This vignette aims to show how the jfa package
facilitates auditors in the standard audit sampling workflow (hereafter
“audit workflow”). In this example of the audit workflow, we will
consider the case of BuildIt. BuildIt is a fictional construction
company in the United States that is being audited by Laura, an external
auditor for a fictional audit firm. At the end of the year, BuildIt has
provided a summary of its financial situation in the financial
statements. Laura’s job as an auditor is to formulate an opinion about
the fairness and correctness of BuildIt’s financial statements.
Therefore, Laura needs to obtain sufficient and appropriate evidence for the claim that the misstatement in the financial statements is lower than a certain amount: the materiality. If the financial statements contain errors that are considered material, this means that the errors in the financial statements are large enough that they might influence the decision of someone relying on these financial statements. For Laura, the materiality is set at 5% of the total value of the financial statements.
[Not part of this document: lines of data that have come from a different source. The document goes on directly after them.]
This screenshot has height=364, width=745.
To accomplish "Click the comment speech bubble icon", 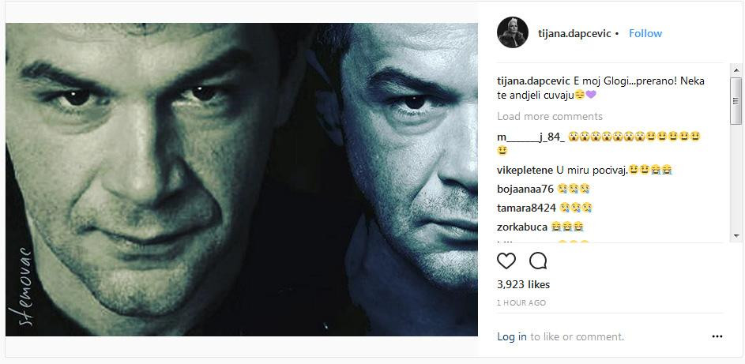I will (538, 261).
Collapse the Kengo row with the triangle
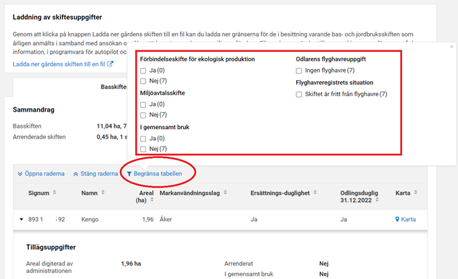This screenshot has height=279, width=458. [21, 219]
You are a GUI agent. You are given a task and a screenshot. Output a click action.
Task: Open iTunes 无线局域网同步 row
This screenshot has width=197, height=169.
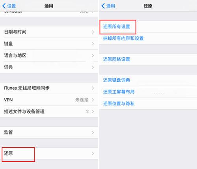[49, 88]
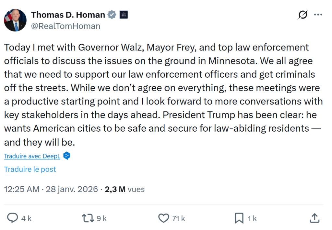Viewport: 332px width, 230px height.
Task: Repost using the arrows icon
Action: click(x=87, y=218)
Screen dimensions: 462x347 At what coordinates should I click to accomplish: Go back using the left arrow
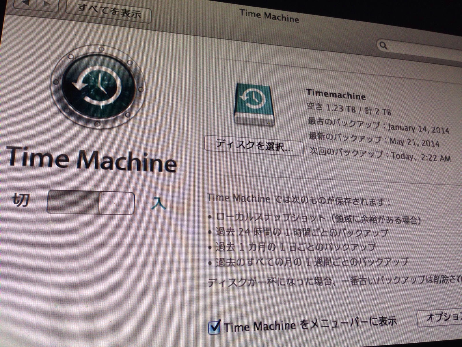(x=26, y=3)
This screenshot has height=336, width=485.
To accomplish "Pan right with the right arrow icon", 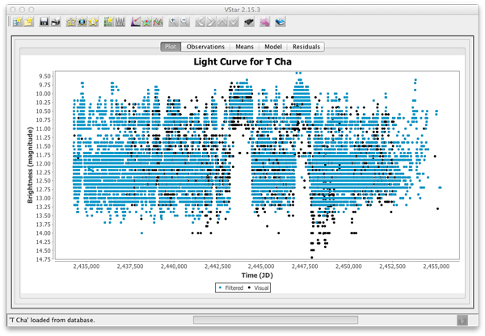I will pos(213,22).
Since BuildIt is a small company, there is only a single population upon which the financial statements are based. Therefore, laura can use the materiality for the overall financial statements as the performance materiality for the single population. Specifically, BuildIt’s population consists of 3500 items. However, before assessing the details in the population, Laura has performed a test of BuildIt internal control systems and found that they were quite reliable.
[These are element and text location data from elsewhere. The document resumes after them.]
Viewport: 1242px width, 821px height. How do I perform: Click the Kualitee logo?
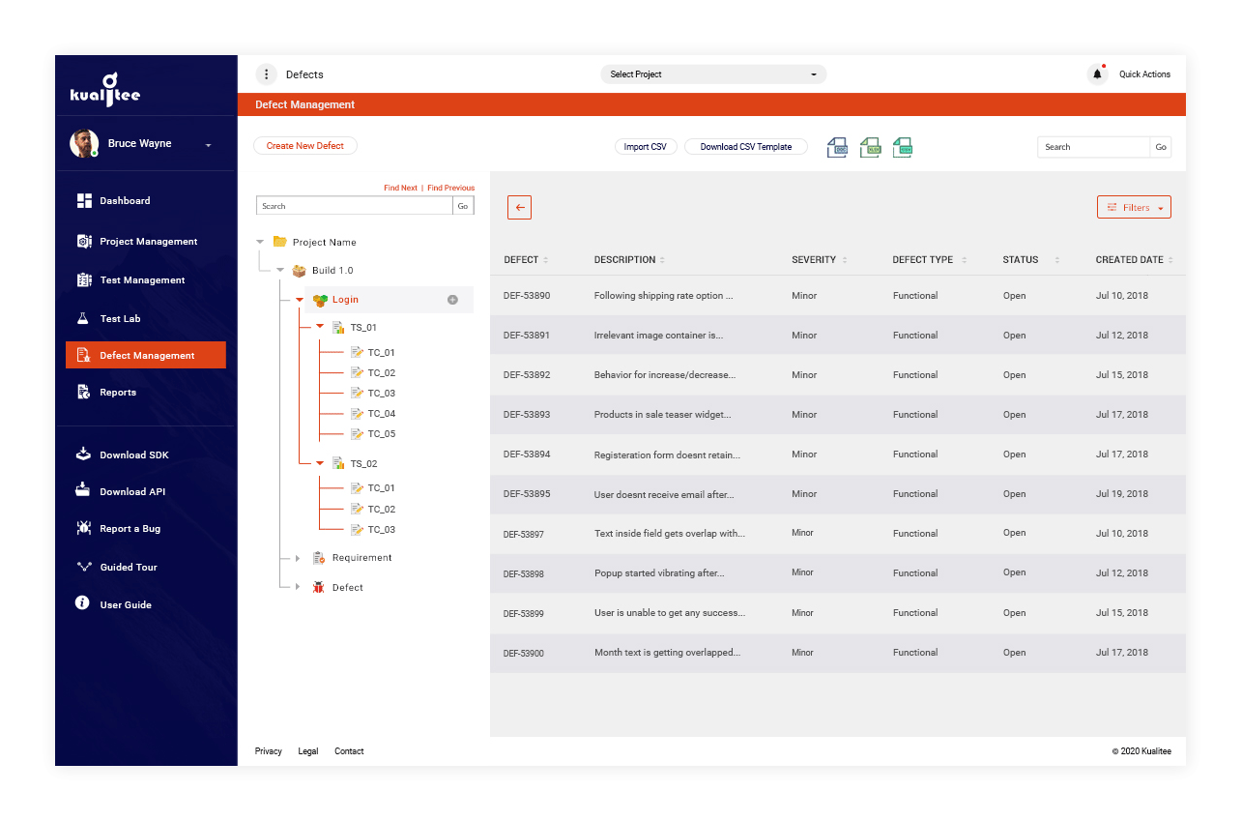(x=105, y=90)
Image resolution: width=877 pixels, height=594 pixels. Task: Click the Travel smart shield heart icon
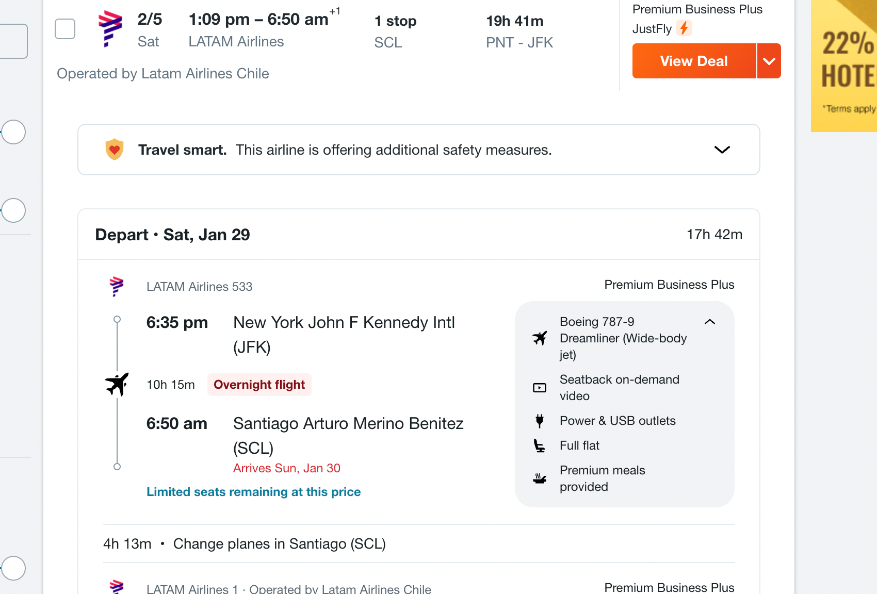(x=115, y=150)
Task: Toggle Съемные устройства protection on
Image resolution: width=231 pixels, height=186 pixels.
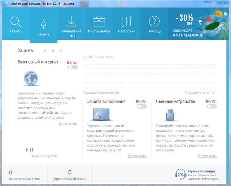Action: (x=212, y=107)
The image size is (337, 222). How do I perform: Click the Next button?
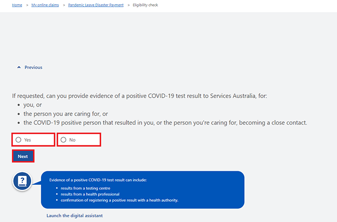click(x=23, y=156)
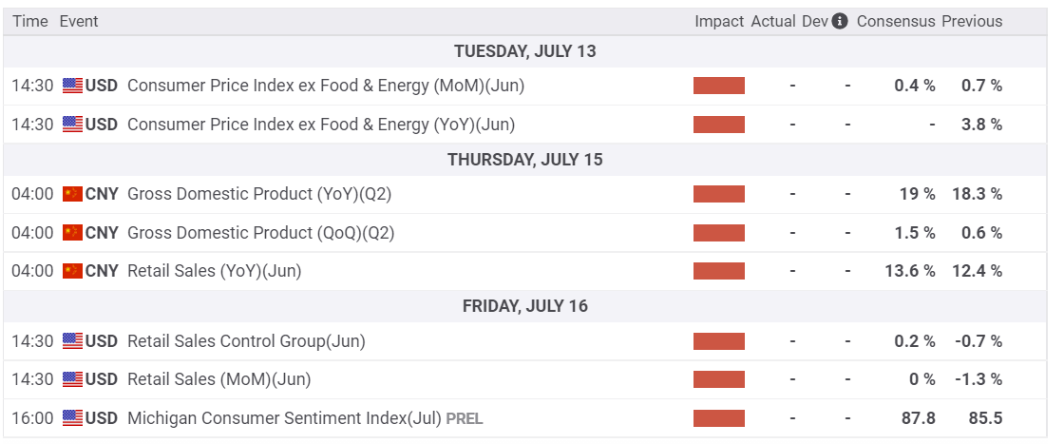Open Michigan Consumer Sentiment Index event details
The height and width of the screenshot is (444, 1064).
(x=283, y=418)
In order to formulate an opinion about the misstatement in the population, Laura separates her audit workflow into four stages. First, she will plan the size of the subset she needs to inspect from the financial statements to make a well-substantiated inference about them as a whole. Second, she will select the required subset from the financial statements. Third, she will inspect the selected subset and determines the audit (true) value of the items. Fourth, she will use the information from her inspected subset to make an inference about the misstatement in the population (e.g., in this case also the financial statements as a whole). To start her workflow, Laura first loads BuildIt’s financial statements in R.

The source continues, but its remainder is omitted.